Dataset entries
━━━━━━━━━━
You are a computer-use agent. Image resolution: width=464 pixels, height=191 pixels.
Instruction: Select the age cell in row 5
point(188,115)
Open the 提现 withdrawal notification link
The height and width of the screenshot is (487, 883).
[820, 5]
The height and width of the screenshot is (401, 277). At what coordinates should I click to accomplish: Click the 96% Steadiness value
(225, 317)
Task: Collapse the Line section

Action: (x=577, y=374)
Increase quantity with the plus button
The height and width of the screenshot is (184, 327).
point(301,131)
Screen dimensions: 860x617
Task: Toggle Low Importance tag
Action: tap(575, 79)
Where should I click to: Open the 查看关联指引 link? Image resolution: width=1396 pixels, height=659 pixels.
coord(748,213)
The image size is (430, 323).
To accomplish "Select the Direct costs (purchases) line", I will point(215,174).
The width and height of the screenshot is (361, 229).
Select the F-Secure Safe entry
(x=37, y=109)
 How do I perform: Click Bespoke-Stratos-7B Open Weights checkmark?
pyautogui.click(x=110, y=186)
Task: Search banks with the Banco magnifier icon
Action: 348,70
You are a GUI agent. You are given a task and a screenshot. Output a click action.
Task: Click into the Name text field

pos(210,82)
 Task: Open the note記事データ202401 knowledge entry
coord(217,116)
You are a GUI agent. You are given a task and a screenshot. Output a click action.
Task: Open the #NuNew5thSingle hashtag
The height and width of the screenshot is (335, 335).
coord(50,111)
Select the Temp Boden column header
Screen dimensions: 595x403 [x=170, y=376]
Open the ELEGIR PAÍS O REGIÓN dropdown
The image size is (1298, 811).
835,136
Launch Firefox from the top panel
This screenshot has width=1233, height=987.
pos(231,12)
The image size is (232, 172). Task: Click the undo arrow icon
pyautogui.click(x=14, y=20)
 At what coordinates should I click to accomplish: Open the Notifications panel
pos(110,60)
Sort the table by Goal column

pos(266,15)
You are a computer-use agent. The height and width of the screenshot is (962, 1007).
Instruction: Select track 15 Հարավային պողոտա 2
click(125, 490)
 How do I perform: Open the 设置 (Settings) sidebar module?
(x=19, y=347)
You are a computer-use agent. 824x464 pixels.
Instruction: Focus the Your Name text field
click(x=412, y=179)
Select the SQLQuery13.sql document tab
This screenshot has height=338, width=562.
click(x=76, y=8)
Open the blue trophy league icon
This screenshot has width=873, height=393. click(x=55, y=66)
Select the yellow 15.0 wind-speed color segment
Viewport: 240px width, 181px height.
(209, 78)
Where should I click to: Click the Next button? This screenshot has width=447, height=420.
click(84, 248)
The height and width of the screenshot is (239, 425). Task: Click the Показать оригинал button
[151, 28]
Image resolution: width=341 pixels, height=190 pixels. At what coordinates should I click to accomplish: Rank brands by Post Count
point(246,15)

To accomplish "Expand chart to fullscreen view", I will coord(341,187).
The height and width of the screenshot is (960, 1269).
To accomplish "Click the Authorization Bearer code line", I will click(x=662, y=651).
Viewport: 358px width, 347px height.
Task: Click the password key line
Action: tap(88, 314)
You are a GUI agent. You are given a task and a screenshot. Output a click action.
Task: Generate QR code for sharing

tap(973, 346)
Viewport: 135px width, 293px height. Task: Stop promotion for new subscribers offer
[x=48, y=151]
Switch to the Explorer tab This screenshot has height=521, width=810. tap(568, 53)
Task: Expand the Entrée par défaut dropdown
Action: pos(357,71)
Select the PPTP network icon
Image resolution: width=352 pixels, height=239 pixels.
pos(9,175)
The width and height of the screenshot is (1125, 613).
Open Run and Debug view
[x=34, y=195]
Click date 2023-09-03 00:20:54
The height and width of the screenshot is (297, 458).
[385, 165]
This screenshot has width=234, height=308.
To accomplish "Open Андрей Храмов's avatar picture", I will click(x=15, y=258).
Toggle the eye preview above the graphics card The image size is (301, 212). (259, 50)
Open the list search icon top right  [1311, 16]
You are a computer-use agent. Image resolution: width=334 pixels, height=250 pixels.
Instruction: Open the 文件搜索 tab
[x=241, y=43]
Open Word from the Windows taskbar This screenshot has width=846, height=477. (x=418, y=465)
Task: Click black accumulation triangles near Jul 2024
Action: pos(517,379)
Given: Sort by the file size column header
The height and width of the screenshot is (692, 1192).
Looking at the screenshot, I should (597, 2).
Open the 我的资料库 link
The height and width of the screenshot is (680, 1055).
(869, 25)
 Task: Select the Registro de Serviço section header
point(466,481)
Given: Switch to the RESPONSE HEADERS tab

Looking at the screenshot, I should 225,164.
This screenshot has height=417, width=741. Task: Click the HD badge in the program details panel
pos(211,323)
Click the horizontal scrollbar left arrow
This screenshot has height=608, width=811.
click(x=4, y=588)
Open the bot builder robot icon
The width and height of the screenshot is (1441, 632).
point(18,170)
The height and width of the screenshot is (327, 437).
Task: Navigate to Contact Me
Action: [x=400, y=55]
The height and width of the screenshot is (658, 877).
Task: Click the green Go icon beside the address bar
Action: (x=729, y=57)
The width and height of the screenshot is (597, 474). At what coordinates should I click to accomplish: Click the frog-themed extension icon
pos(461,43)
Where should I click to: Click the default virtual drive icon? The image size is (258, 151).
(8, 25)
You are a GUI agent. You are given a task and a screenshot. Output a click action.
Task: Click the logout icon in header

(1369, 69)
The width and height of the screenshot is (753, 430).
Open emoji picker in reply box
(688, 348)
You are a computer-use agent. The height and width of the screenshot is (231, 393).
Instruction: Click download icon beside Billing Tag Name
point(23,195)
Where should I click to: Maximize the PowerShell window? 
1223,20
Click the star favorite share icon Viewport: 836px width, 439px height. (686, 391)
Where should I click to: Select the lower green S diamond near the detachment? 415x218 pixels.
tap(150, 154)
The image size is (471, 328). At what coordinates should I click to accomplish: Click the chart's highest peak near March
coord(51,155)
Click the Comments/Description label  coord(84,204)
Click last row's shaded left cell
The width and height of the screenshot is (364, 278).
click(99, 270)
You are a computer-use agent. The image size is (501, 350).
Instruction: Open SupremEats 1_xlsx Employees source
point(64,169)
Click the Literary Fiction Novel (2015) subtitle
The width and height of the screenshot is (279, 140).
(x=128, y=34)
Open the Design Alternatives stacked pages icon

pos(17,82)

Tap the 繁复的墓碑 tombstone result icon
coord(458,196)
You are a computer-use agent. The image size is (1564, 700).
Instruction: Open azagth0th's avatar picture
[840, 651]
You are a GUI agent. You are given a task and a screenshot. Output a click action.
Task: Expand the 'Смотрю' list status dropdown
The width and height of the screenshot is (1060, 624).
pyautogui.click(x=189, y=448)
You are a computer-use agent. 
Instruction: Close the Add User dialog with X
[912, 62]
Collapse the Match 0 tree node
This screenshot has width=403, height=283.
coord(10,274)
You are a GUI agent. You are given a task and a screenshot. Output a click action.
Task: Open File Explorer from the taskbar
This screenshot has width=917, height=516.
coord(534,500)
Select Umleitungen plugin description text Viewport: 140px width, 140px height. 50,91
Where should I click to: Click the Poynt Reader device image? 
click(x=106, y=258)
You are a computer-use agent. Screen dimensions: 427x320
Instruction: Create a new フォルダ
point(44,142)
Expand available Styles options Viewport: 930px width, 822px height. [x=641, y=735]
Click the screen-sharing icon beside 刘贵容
━━━━━━━━━━
• [TASK DETAILS] Each line of the records belongs in the answer, reproduced exactly.

• [EXERCISE RESULT]
You are a computer-use agent. Image resolution: width=464 pixels, height=191 pixels.
Instruction: Select the age cell in row 5
point(188,115)
Open the 提现 withdrawal notification link
The height and width of the screenshot is (487, 883).
[820, 5]
The height and width of the screenshot is (401, 277). At what coordinates should I click to accomplish: Click the 96% Steadiness value
(225, 317)
Task: Collapse the Line section

Action: (x=577, y=374)
Increase quantity with the plus button
The height and width of the screenshot is (184, 327).
point(301,131)
Screen dimensions: 860x617
Task: Toggle Low Importance tag
Action: tap(575, 79)
Where should I click to: Open the 查看关联指引 link? Image resolution: width=1396 pixels, height=659 pixels.
coord(748,213)
The image size is (430, 323).
To accomplish "Select the Direct costs (purchases) line", I will point(215,174).
The width and height of the screenshot is (361, 229).
Select the F-Secure Safe entry
(x=37, y=109)
 How do I perform: Click Bespoke-Stratos-7B Open Weights checkmark?
pyautogui.click(x=110, y=186)
Task: Search banks with the Banco magnifier icon
Action: 348,70
You are a GUI agent. You are given a task and a screenshot. Output a click action.
Task: Click into the Name text field

pos(210,82)
 Task: Open the note記事データ202401 knowledge entry
coord(217,116)
You are a GUI agent. You are given a task and a screenshot. Output a click action.
Task: Open the #NuNew5thSingle hashtag
The height and width of the screenshot is (335, 335).
coord(50,111)
Select the Temp Boden column header
Screen dimensions: 595x403 [x=170, y=376]
Open the ELEGIR PAÍS O REGIÓN dropdown
The image size is (1298, 811).
835,136
Launch Firefox from the top panel
This screenshot has width=1233, height=987.
pos(231,12)
The image size is (232, 172). Task: Click the undo arrow icon
pyautogui.click(x=14, y=20)
 At what coordinates should I click to accomplish: Open the Notifications panel
pos(110,60)
Sort the table by Goal column

pos(266,15)
You are a computer-use agent. The height and width of the screenshot is (962, 1007).
Instruction: Select track 15 Հարավային պողոտա 2
click(125, 490)
 How do I perform: Open the 设置 (Settings) sidebar module?
(x=19, y=347)
You are a computer-use agent. 824x464 pixels.
Instruction: Focus the Your Name text field
click(x=412, y=179)
Select the SQLQuery13.sql document tab
This screenshot has height=338, width=562.
click(x=76, y=8)
Open the blue trophy league icon
This screenshot has width=873, height=393. click(x=55, y=66)
Select the yellow 15.0 wind-speed color segment
Viewport: 240px width, 181px height.
(209, 78)
Where should I click to: Click the Next button? This screenshot has width=447, height=420.
click(84, 248)
The height and width of the screenshot is (239, 425). Task: Click the Показать оригинал button
[151, 28]
Image resolution: width=341 pixels, height=190 pixels. At what coordinates should I click to accomplish: Rank brands by Post Count
point(246,15)

To accomplish "Expand chart to fullscreen view", I will coord(341,187).
The height and width of the screenshot is (960, 1269).
To accomplish "Click the Authorization Bearer code line", I will click(x=662, y=651).
Viewport: 358px width, 347px height.
Task: Click the password key line
Action: tap(88, 314)
You are a GUI agent. You are given a task and a screenshot. Output a click action.
Task: Generate QR code for sharing

tap(973, 346)
Viewport: 135px width, 293px height. Task: Stop promotion for new subscribers offer
[x=48, y=151]
Switch to the Explorer tab This screenshot has height=521, width=810. tap(568, 53)
Task: Expand the Entrée par défaut dropdown
Action: pos(357,71)
Select the PPTP network icon
Image resolution: width=352 pixels, height=239 pixels.
pos(9,175)
The width and height of the screenshot is (1125, 613).
Open Run and Debug view
[x=34, y=195]
Click date 2023-09-03 00:20:54
The height and width of the screenshot is (297, 458).
[385, 165]
This screenshot has width=234, height=308.
To accomplish "Open Андрей Храмов's avatar picture", I will click(x=15, y=258).
Toggle the eye preview above the graphics card The image size is (301, 212). (259, 50)
Open the list search icon top right  [1311, 16]
You are a computer-use agent. Image resolution: width=334 pixels, height=250 pixels.
Instruction: Open the 文件搜索 tab
[x=241, y=43]
Open Word from the Windows taskbar This screenshot has width=846, height=477. (x=418, y=465)
Task: Click black accumulation triangles near Jul 2024
Action: pos(517,379)
Given: Sort by the file size column header
The height and width of the screenshot is (692, 1192).
Looking at the screenshot, I should (597, 2).
Open the 我的资料库 link
The height and width of the screenshot is (680, 1055).
(869, 25)
 Task: Select the Registro de Serviço section header
point(466,481)
Given: Switch to the RESPONSE HEADERS tab

Looking at the screenshot, I should 225,164.
This screenshot has height=417, width=741. Task: Click the HD badge in the program details panel
pos(211,323)
Click the horizontal scrollbar left arrow
This screenshot has height=608, width=811.
click(x=4, y=588)
Open the bot builder robot icon
The width and height of the screenshot is (1441, 632).
point(18,170)
The height and width of the screenshot is (327, 437).
Task: Navigate to Contact Me
Action: [x=400, y=55]
The height and width of the screenshot is (658, 877).
Task: Click the green Go icon beside the address bar
Action: (x=729, y=57)
The width and height of the screenshot is (597, 474). At what coordinates should I click to accomplish: Click the frog-themed extension icon
pos(461,43)
Where should I click to: Click the default virtual drive icon? The image size is (258, 151).
(8, 25)
You are a GUI agent. You are given a task and a screenshot. Output a click action.
Task: Click the logout icon in header

(1369, 69)
The width and height of the screenshot is (753, 430).
Open emoji picker in reply box
(688, 348)
You are a computer-use agent. The height and width of the screenshot is (231, 393).
Instruction: Click download icon beside Billing Tag Name
point(23,195)
Where should I click to: Maximize the PowerShell window? 
1223,20
Click the star favorite share icon Viewport: 836px width, 439px height. (686, 391)
Where should I click to: Select the lower green S diamond near the detachment? 415x218 pixels.
tap(150, 154)
The image size is (471, 328). At what coordinates should I click to accomplish: Click the chart's highest peak near March
coord(51,155)
Click the Comments/Description label  coord(84,204)
Click last row's shaded left cell
The width and height of the screenshot is (364, 278).
click(99, 270)
You are a computer-use agent. The image size is (501, 350).
Instruction: Open SupremEats 1_xlsx Employees source
point(64,169)
Click the Literary Fiction Novel (2015) subtitle
The width and height of the screenshot is (279, 140).
(x=128, y=34)
Open the Design Alternatives stacked pages icon

pos(17,82)

Tap the 繁复的墓碑 tombstone result icon
coord(458,196)
You are a computer-use agent. The image size is (1564, 700).
Instruction: Open azagth0th's avatar picture
[840, 651]
You are a GUI agent. You are given a task and a screenshot. Output a click action.
Task: Expand the 'Смотрю' list status dropdown
The width and height of the screenshot is (1060, 624).
pyautogui.click(x=189, y=448)
You are a computer-use agent. 
Instruction: Close the Add User dialog with X
[912, 62]
Collapse the Match 0 tree node
This screenshot has width=403, height=283.
coord(10,274)
You are a GUI agent. You are given a task and a screenshot. Output a click action.
Task: Open File Explorer from the taskbar
This screenshot has width=917, height=516.
coord(534,500)
Select Umleitungen plugin description text Viewport: 140px width, 140px height. 50,91
Where should I click to: Click the Poynt Reader device image? 
click(x=106, y=258)
You are a computer-use agent. Screen dimensions: 427x320
Instruction: Create a new フォルダ
point(44,142)
Expand available Styles options Viewport: 930px width, 822px height. [x=641, y=735]
Click the screen-sharing icon beside 刘贵容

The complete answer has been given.